It turns out that pervasive factor models lead to particularly simple results. Indeed, an application of Theorem 2 yields

$$\begin{aligned} \textbf{U}\Big (n\big \Vert \hat{P}_{\mathcal {J}} - P_{\mathcal {J}}\big \Vert _2^2, \big \Vert L_{\mathcal {J}}Z\big \Vert _{2}^2\Big )&\lesssim _p \Big (\frac{J^{6}}{n}\Big )^{1/2} \Big ((\log n)^{3/2} + J^{5/2}\Big ), \end{aligned}$$
(5.14)

where we used that \((C_{\mathcal {J}}/B_{\mathcal {J}})^3 \lesssim 1/\sqrt{J}\).

We note that there is no restriction on the dimension d of the underlying Hilbert space in this case.

Comparison and discussion: Our bound in (5.14) is easy to use and fairly general in terms of underlying assumptions. The literature does not appear to have a comparable result, even in the Gaussian case. The single projector results of Theorem 6 in Koltchinskii and Lounici [29] only yield the trivial bound \(\le 1\) in this case. We mention however that condition (3.6) amounts to \((C_{\mathcal {J}}/B_{\mathcal {J}})^3 \lesssim 1/\sqrt{J}\). Hence, if we consider the general projectors \(P_{\mathcal {J}}\), \(\mathcal {J}= \{1,\ldots ,J\}\) with \(J \rightarrow \infty \), one may also use a standard Gaussian approximation as in Theorem 3.

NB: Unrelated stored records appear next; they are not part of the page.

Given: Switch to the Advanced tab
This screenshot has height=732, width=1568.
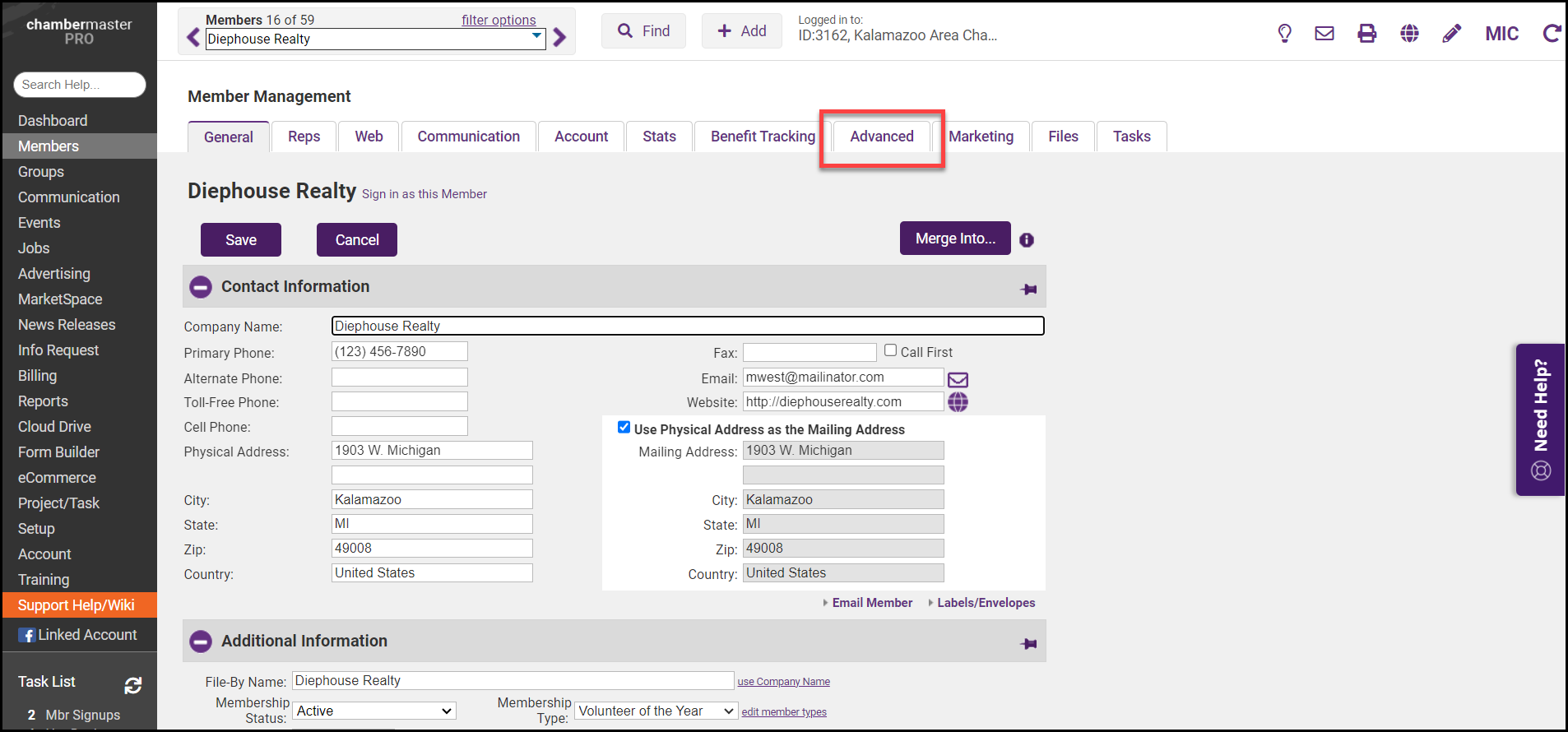Looking at the screenshot, I should tap(881, 137).
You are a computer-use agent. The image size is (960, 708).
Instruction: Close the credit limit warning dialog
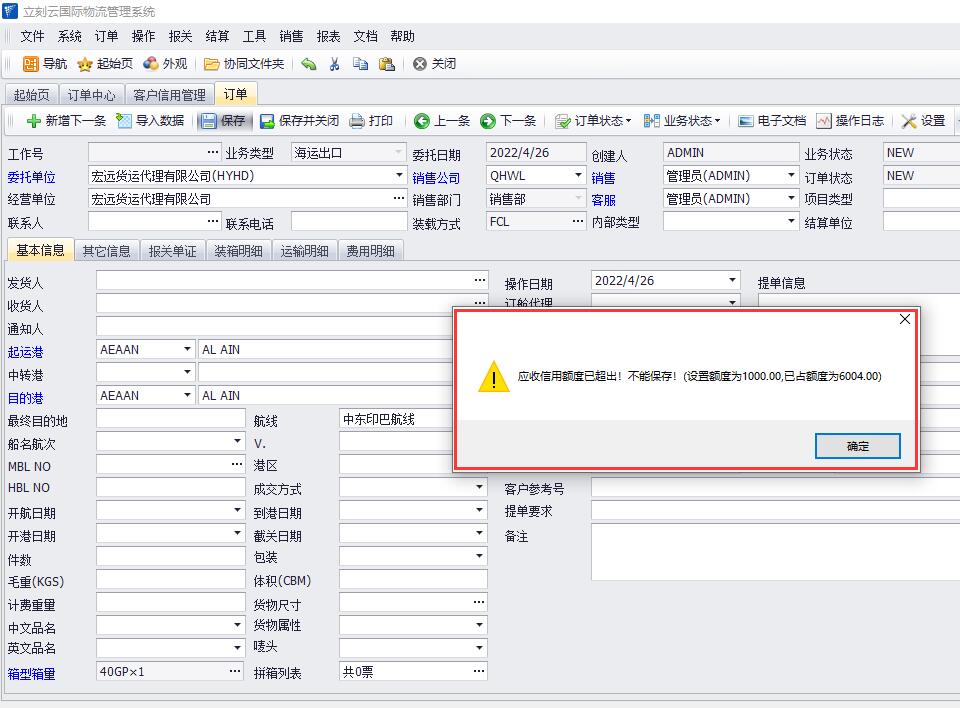(904, 319)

Next, we turn to the bootstrap. Using Corollary 5 (\(p > 6\), \(s = 1/2\), \(\mathcal {I}= \{1,\ldots ,d\}\), \(m = 8\) in Assumption 3), we arrive at

$$\begin{aligned} \Big \vert \alpha - \mathbb {P}\left( n \big \Vert \hat{P}_{\mathcal {J}} - P_{\mathcal {J}} \big \Vert _2^2 > \hat{q}_{\alpha } \right) \Big \vert&\lesssim _p \left( \frac{J^{3}}{n}\right) ^{1/5} + \left( \frac{ J^6 \log ^{3} n}{n}\right) ^{1/2}\nonumber \\&\quad +\left( \frac{J d \log n}{n}\right) ^{1/2} + n^{(6- p)/12}, \end{aligned}$$
(5.15)

where we also used \({\text {tr}}(\sqrt{\Psi _{\mathcal {J}}}) \lesssim \sum _{1 \le k \le d} \sqrt{\lambda _k/\lambda _1} \lesssim \sqrt{d}\).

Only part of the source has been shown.